Once the line holding "Instruction: Click the Giriş login link" is found in the entries below, transcribe exactly every line up to and including the one holding "Viewport: 389px width, 218px height.", but leave out the pictures.
START Supplied material
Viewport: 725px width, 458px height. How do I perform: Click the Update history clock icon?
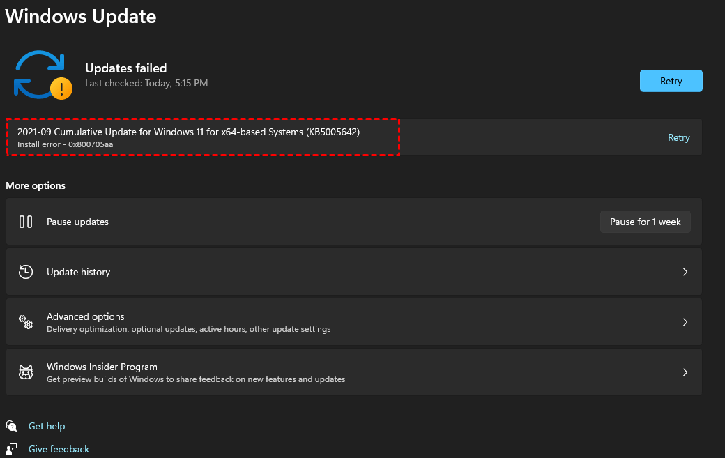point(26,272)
END Supplied material
START Supplied material
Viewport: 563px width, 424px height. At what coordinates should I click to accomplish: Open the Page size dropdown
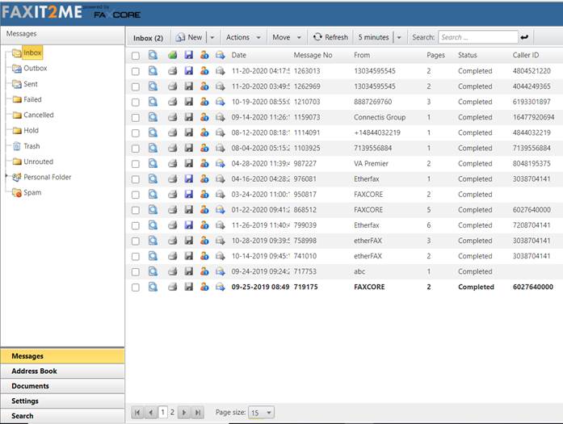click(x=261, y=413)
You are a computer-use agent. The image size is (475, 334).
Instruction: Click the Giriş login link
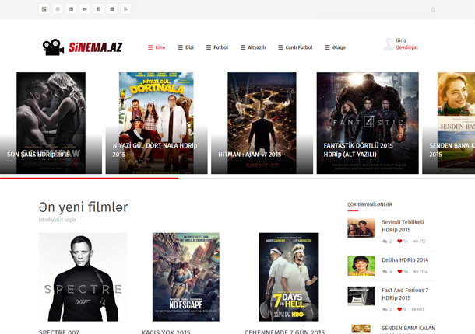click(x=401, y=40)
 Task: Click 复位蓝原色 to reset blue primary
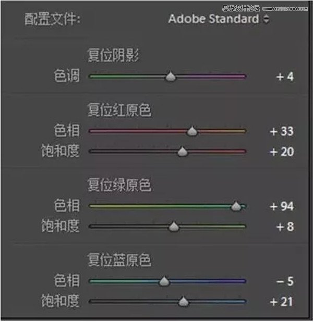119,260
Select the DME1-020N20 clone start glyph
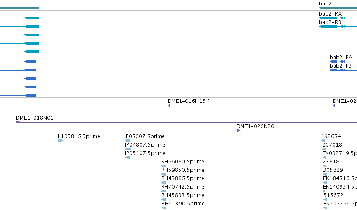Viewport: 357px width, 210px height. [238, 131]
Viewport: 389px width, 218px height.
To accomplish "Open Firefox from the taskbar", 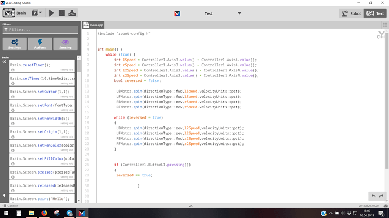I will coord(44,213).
END Supplied material
### Expected output
Instruction: Click the Giriş login link
click(x=401, y=40)
 Task: Click 复位蓝原色 to reset blue primary
119,260
Select the DME1-020N20 clone start glyph
Viewport: 357px width, 210px height. [238, 131]
Viewport: 389px width, 218px height.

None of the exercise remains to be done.